I recently read an article regarding fees charged by banks to cash payroll checks. I am a small employer and I have no control over where my employees choose to cash their payroll checks. Can I be held responsible if a bank charges one of my employees to cash his or her payroll check?


Many banks charge fees to cash payroll checks. This practice has garnered some attention because California Labor Code Section 212 requires employers who pay their employees by paycheck to make payroll checks negotiable for the full face value, in cash, on demand, without discount at an established place of business in the state. If the drawee is a bank, the name and address of the bank need not appear on the paycheck unless the bank does not provide free check cashing at all locations. However, if you rely on some established place of business other than the paying bank to cash an employee’s payroll check, the name and address of the establishment must appear on the check. The legal question facing employers when banks charge employees a fee to cash their paychecks is whether the fee charged constitutes an illegal “discount” for which the employer may be held liable under Labor Code Section 212.

A related issue raised by your question is whether the bank can be liable for violating the Labor Code. There is a provision in Section 212(c) which appears to require a bank that issues payroll checks to cash the check without charging a fee. Further complicating this issue is the Federal Bank Act, which permits banks to charge fees for their services. The Federal Bank Act may preempt the California Labor Code.

Legal challenges to Labor Code Section 212 are currently being pursued by banks and employers, so it is unclear whether employers can be held liable for the check cashing fees charged by a bank. Although this is an unsettled area of law, there are certain precautions employers can take in order to comply with Labor Code section 212. Employers should investigate their bank’s policy to determine whether employees, without an account at the bank, can cash their paycheck at the issuing bank without incurring fees. If the bank on which you draw paychecks is only willing to provide free check cashing at a single location, then you must identify the location on the paychecks. Alternatively, if the bank provides free check cashing at all of its locations, then there is no need to identify a branch address on the paycheck.
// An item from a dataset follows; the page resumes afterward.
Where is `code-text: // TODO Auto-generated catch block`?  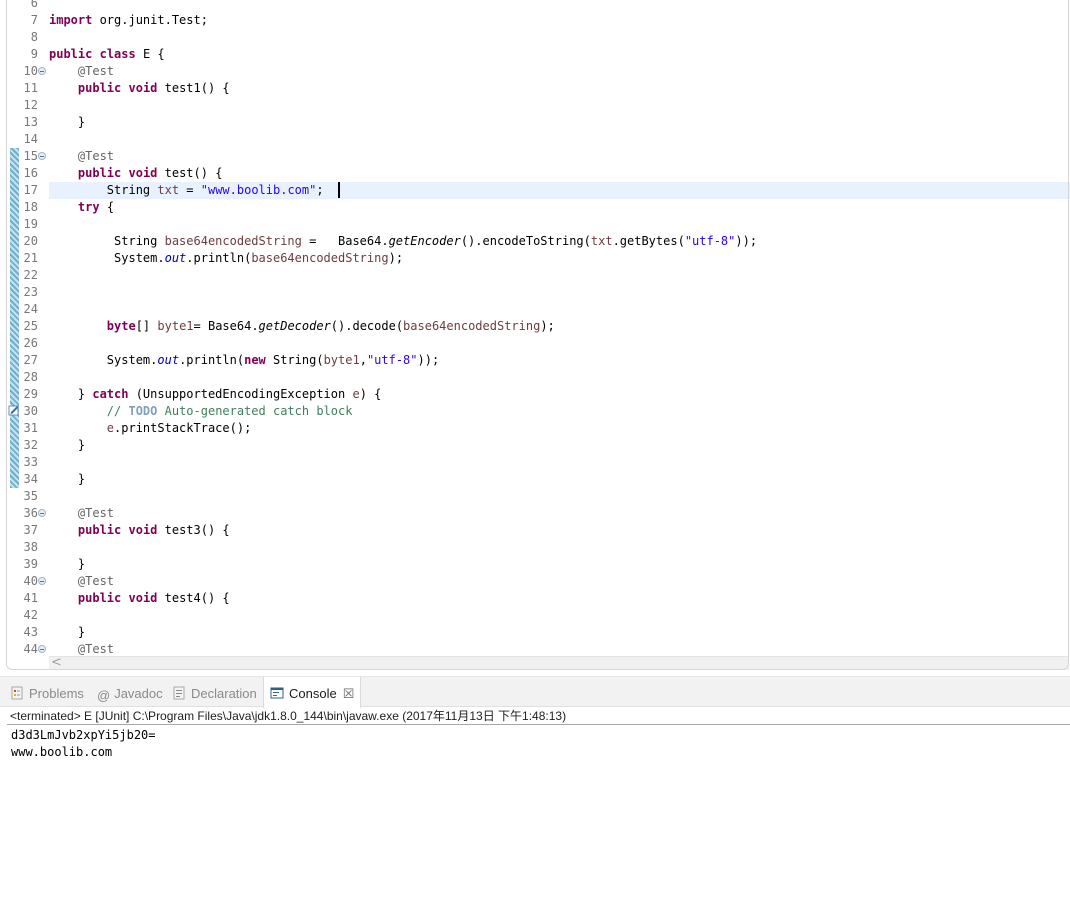 code-text: // TODO Auto-generated catch block is located at coordinates (201, 412).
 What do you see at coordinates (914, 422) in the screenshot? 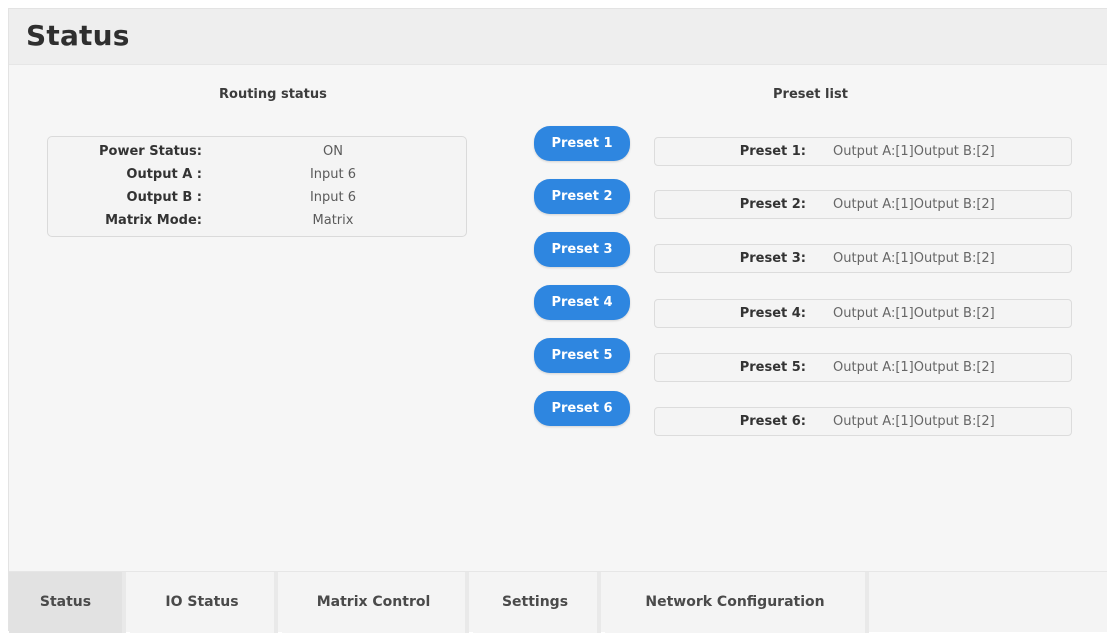
I see `preset-6-value: Output A:[1]Output B:[2]` at bounding box center [914, 422].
If your bank is unwilling to provide free check cashing, employers should negotiate to see if the bank will waive the fee. Alternatively, employers may pay the bank’s fee on behalf of the employees. Finally, employers may provide in-house check cashing services to their employees. Ultimately, as long as employees are able to cash their paychecks at some established place of business in the state without discount and know where they can do so, the requirements of Labor Code section 212 are satisfied.